Un grazie vivissimo va al Rettore Magnifico e ai Professori dell’Università Urbaniana che hanno a cuore la vostra formazione intellettuale, nonché alle Suore e a tutto il personale ausiliario, per il quotidiano servizio reso alla Comunità del Collegio.

Voi, cari alunni, rappresentate le speranze delle vostre Chiese e, in qualche modo, qui siete l’esempio di quella universalità che è una delle caratteristiche della Chiesa: la cattolicità. I vostri Vescovi vi hanno affidati a noi, ritenendo che la vicinanza al Santo Padre, la vostra permanenza nel centro della Cristianità, Roma, e la convivenza multiculturale e internazionale tra alunni di questo Collegio, potessero essere uno straordinario dono per la vostra formazione verso il sacerdozio e per il futuro servizio nelle vostre Diocesi.

Vorrei ora richiamare un’attitudine su come stare in questo Collegio: siete chiamati a vivere la gioia del Vangelo, di cui parla il Papa Francesco nella Sua Esortazione Apostolica Evangelii Gaudium, non solo come esperienza personale e comunitaria, ma anche di prospettiva, visto che il Santo Padre chiaramente ne parla quando tratta della sua visione e del cammino che vorrebbe per tutta la Chiesa nei prossimi anni.

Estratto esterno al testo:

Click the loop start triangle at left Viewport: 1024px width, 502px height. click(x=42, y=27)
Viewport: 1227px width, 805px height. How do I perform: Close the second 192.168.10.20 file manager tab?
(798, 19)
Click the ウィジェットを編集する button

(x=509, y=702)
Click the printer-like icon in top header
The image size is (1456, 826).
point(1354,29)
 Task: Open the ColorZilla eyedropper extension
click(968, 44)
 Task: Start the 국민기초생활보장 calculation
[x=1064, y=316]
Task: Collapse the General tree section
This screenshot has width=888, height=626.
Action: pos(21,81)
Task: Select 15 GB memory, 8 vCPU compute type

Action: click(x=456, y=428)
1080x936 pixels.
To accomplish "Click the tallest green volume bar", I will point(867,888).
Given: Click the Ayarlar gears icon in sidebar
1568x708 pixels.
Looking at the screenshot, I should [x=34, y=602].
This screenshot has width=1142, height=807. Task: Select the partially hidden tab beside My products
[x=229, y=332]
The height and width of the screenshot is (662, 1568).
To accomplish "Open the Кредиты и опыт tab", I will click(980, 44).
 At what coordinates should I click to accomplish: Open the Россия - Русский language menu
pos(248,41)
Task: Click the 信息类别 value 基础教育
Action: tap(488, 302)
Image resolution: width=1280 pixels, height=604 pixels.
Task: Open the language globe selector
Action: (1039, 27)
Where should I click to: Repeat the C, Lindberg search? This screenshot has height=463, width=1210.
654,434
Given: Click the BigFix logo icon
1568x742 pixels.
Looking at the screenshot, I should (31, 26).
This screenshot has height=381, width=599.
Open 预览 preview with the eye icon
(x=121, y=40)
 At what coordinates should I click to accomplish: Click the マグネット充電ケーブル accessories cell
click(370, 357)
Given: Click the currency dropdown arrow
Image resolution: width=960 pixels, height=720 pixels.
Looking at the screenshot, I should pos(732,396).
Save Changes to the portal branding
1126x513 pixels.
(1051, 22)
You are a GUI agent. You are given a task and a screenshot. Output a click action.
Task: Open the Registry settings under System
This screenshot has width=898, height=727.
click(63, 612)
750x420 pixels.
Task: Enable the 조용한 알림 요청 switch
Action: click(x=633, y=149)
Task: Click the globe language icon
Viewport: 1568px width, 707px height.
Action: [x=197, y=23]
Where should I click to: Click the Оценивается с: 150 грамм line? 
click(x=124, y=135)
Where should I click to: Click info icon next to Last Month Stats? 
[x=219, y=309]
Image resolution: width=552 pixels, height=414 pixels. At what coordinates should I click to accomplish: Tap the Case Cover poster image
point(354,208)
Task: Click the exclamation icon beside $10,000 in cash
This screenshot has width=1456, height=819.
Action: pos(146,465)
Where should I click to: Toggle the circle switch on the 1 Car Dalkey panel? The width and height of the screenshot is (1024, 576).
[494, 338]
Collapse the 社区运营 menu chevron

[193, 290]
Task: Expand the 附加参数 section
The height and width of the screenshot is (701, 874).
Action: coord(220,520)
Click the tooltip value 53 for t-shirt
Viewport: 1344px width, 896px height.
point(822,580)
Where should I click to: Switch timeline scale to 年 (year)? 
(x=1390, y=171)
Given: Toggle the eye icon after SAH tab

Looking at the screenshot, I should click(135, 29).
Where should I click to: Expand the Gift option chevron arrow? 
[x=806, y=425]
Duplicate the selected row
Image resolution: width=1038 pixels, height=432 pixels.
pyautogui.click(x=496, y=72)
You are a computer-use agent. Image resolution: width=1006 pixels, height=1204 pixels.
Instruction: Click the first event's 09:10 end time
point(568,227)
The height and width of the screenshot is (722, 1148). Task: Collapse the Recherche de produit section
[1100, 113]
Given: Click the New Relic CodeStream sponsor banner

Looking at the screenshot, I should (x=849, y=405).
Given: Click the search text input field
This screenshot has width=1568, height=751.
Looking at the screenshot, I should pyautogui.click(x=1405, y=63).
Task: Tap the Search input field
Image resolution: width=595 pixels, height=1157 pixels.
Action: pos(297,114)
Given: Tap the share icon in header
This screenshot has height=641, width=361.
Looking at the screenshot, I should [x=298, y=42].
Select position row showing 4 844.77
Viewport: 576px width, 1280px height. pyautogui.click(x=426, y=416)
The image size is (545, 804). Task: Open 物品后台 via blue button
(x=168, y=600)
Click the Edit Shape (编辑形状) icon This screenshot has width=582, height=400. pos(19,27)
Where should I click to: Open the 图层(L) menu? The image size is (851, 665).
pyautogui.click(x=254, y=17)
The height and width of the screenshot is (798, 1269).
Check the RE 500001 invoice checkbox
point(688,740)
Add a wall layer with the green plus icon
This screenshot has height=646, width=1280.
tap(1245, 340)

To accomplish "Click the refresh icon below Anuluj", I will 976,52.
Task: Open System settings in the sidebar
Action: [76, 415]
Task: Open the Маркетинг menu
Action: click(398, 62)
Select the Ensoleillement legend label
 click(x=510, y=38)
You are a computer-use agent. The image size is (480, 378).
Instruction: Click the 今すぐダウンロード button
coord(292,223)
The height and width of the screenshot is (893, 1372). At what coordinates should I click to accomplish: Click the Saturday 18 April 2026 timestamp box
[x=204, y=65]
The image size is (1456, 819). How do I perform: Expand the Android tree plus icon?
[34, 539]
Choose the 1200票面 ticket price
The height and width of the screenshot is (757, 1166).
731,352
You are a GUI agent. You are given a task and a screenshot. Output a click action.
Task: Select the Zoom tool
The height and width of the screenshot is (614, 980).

Una Chiesa che ha la gioia di essere Chiesa; una gioia che si rinnova quotidianamente, si comunica senza mai potersi esaurire, e che ha tre dinamiche:

  1. La gioia dell’incontro personale con Cristo, o almeno - dice il Papa - di lasciarsi incontrare da Lui, di cercarlo ogni giorno senza sosta.

  2. La gioia che ci viene dalla salvezza annunciata alla nostra vita.

  3. La gioia nel servizio missionario della carità (di cui è stata maestra incontrastata Madre Teresa di Calcutta).

Come conseguenza di queste dinamiche, dice il Papa, “sogno” per la Chiesa (e, quindi, per noi) una scelta di vita capace di trasformare ogni cosa (EG n. 27), audace e creativa (n. 33), incarnata nei limiti umani (n. 40), con cuore missionario aperto ai deboli e ai poveri (n. 44), in uscita, con le porte aperte (n.46), casa per gli esclusi (n. 53), evangelizzatrice della cultura (n. 69), dell’ambiente, delle città e delle periferie (n. 74).

Infine, il Papa mette in guardia contro tre furti: “non lasciamoci rubare l’entusiasmo missionario” (n. 78), “non lasciamoci rubare il Vangelo!” (n. 97), “non lasciamoci rubare la forza missionaria! (n. 109).

Con queste raccomandazioni, vi auguro un proficuo anno formativo.